The World Health Organisation marks today, 31st May 2015, as being World No Tobacco Day. What does this mean? The WHO and partners highlight the risks with using tobacco and are an advocate for the awareness of reducing tobacco consumption. This includes putting an end to the illicit trade of tobacco products. It is estimated that one in every ten cigarettes consumed globally is from the illegal tobacco market. The trade of illegal tobacco goods may not honour tobacco control policies, like increased tax and prices and pictorial health warnings. Illicit tobacco products entice young people into tobacco experimentation and it’s use because they are cheaper.
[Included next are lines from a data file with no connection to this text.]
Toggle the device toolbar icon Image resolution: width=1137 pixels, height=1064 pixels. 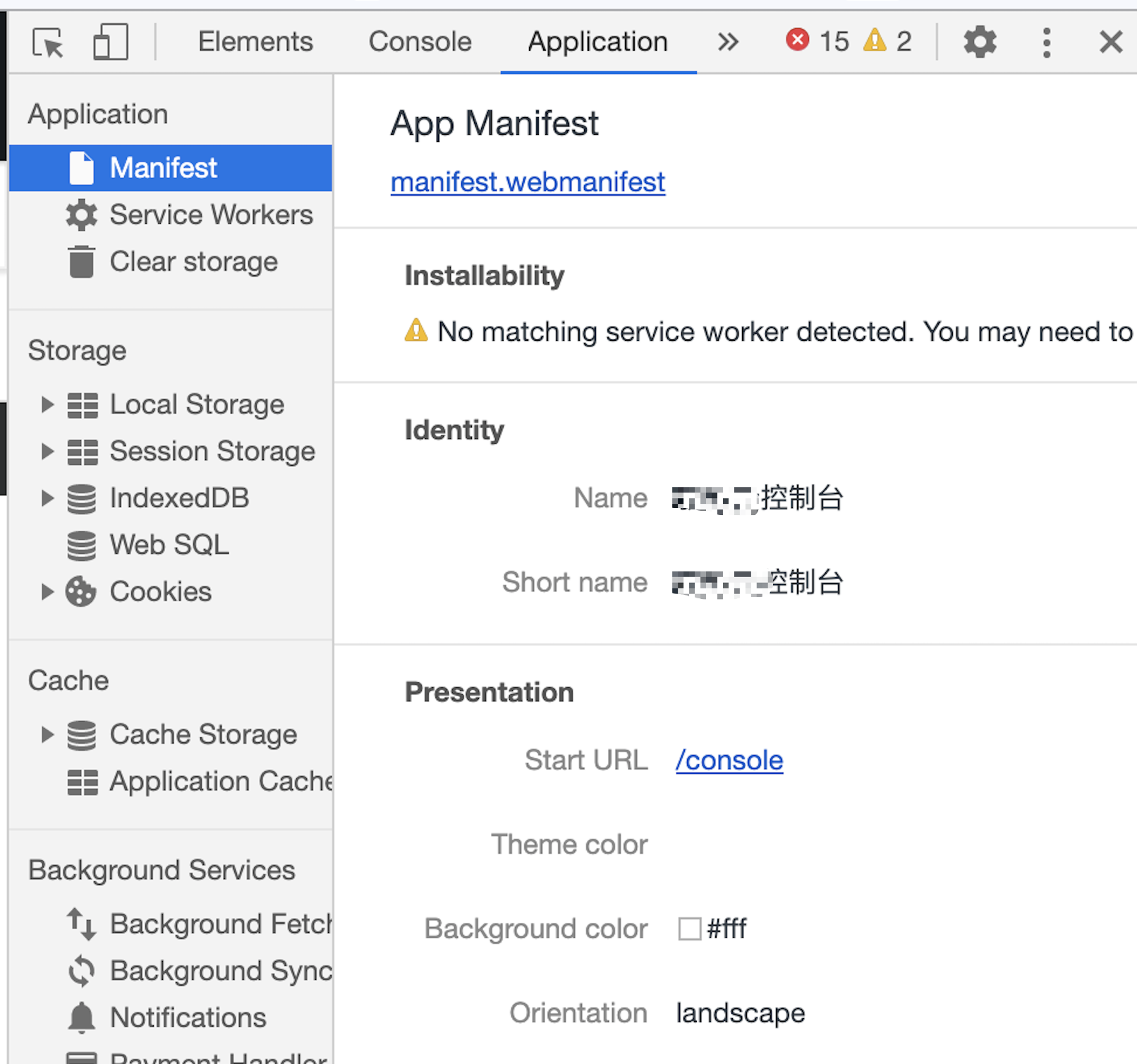coord(109,42)
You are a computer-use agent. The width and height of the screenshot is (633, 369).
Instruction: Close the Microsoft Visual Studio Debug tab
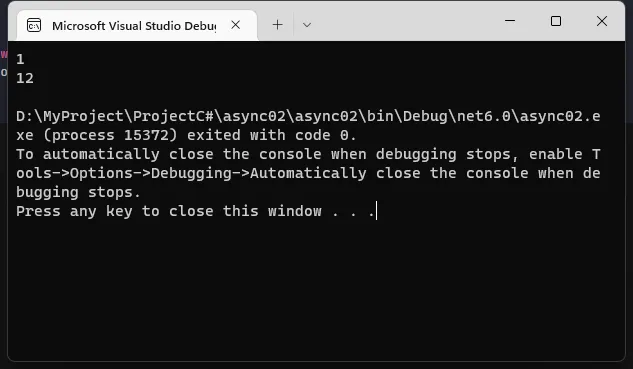(236, 25)
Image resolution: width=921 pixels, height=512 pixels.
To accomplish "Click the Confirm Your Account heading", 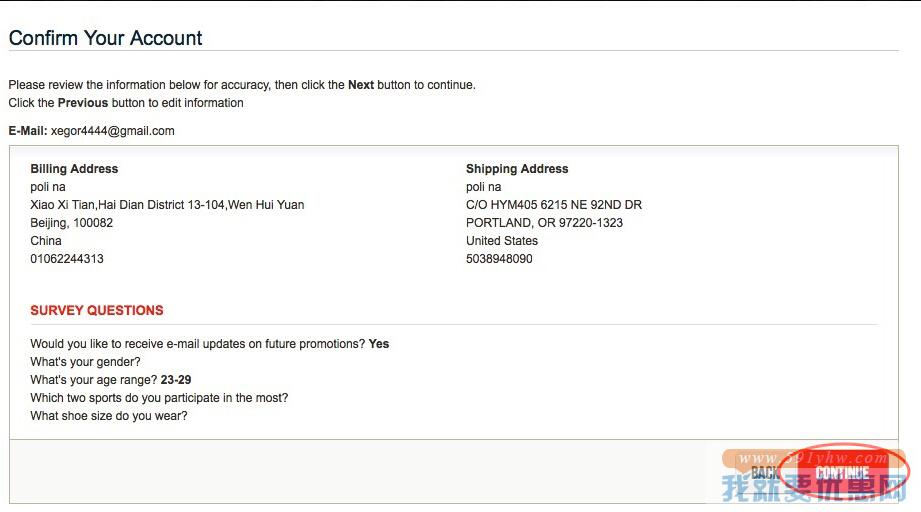I will (106, 38).
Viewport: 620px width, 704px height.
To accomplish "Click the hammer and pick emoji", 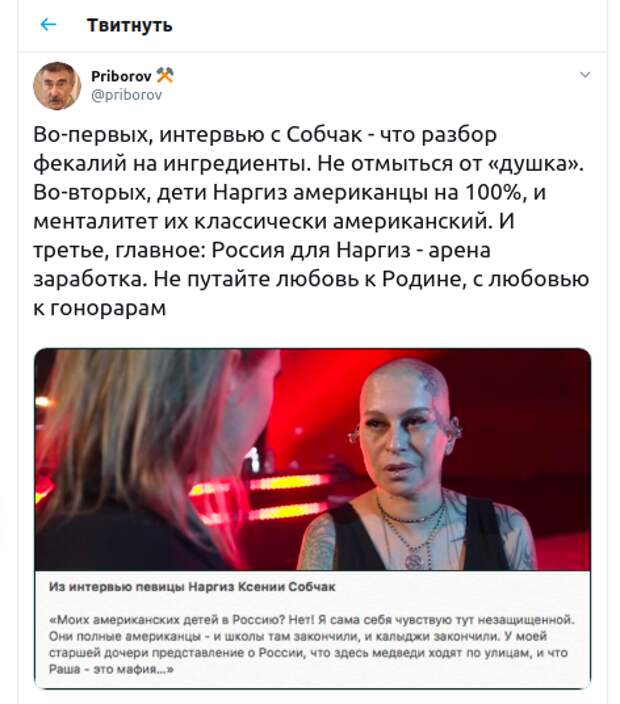I will coord(165,75).
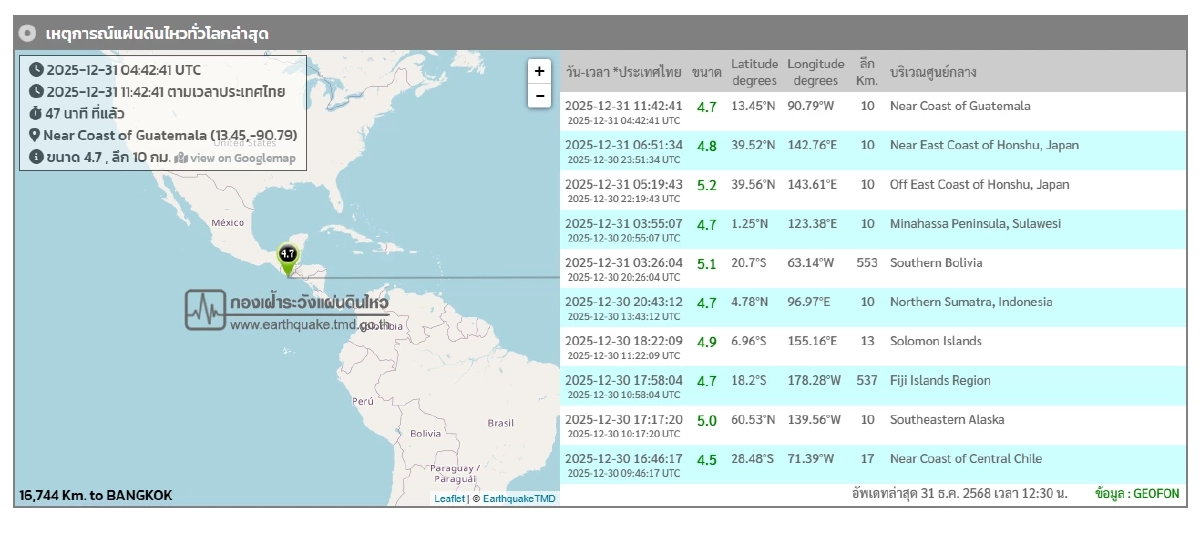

Such illicit products also mislead young tobacco users by not displaying health warnings. This bad trade of tobacco products also strengthens corruption.
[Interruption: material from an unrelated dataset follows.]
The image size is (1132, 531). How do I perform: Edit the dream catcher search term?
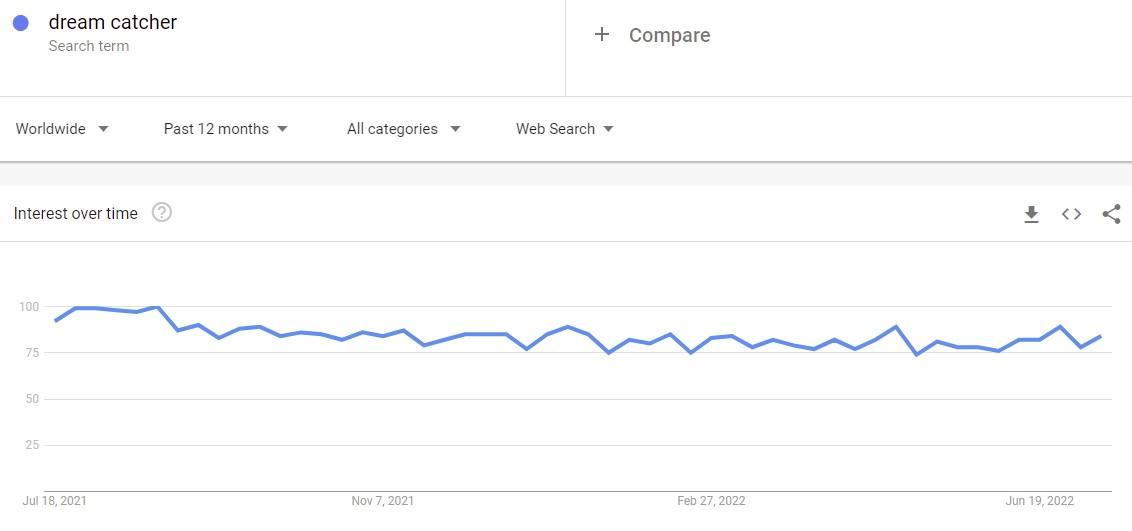(x=113, y=22)
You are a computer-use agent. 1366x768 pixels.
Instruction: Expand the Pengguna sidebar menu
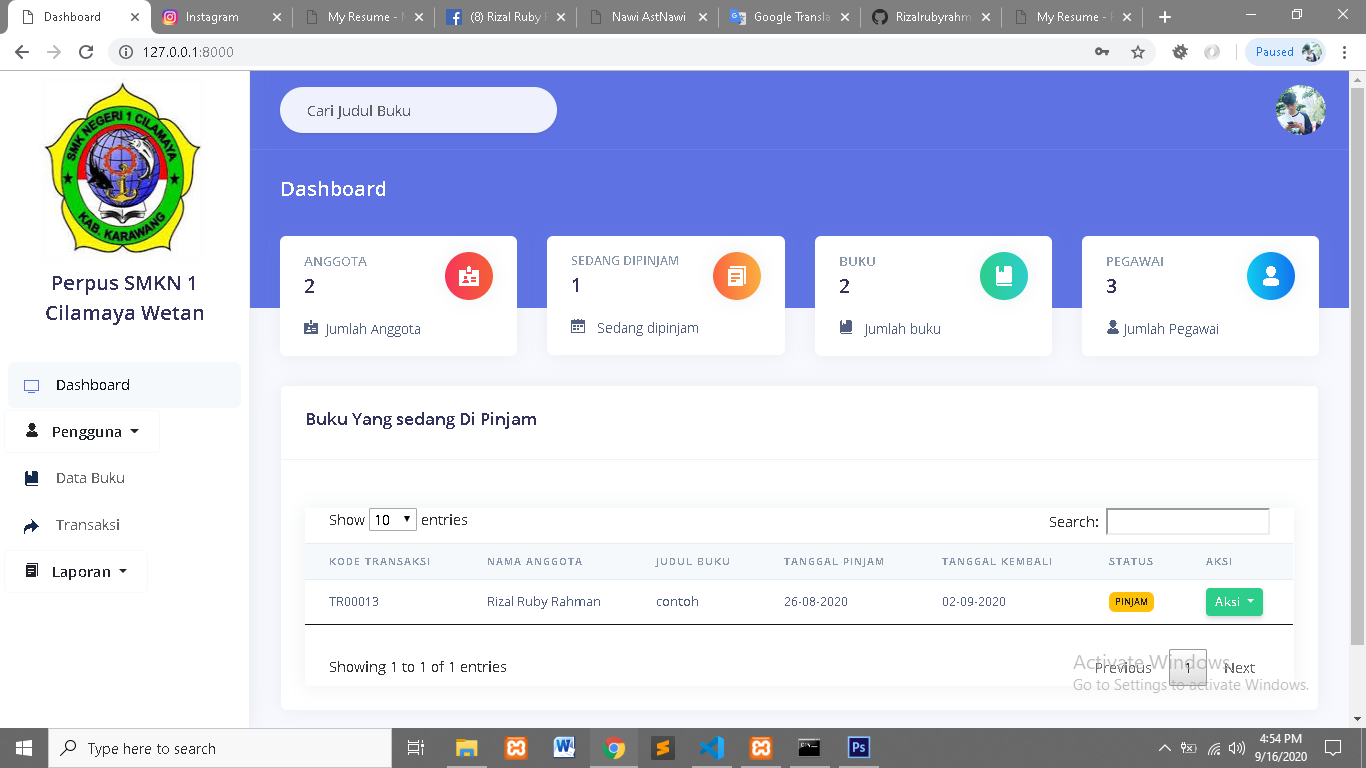click(x=82, y=432)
Tobacco kills nearly 6 million people every year, and 600,000 due to second hand tobacco smoke. There are 4000+ chemicals in tobacco smoke, of which at least 250 are known to be harmful and more than 50 are known to cause cancer. More than 80% of these are preventable deaths. One person dies every six seconds due to tobacco. In some countries, children are employed in harvesting tobacco leaves; this creates nicotine that can be absorbed into their skin and cause sickness.

What is being done

  • Days like today raise awareness of the illegal trade of tobacco around the world. The WHO is committed to fighting the tobacco epidemic and have founded the Framework Convention on Tobacco Control which is committed towards controlling tobacco and is a milestone in the promotion of health.
  • Increases taxes and pictorial warnings can persuade smokers to stop or at least protect the health of those around them
  • Banning tobacco advertising and sponsorship

The costs of tobacco to the public and society can be enormous in terms of disease, suffering and stress. Gradually helping phase out its use through awareness and campaigns such as that of the WHO will gradually make for a greener and sustainable future for our generations.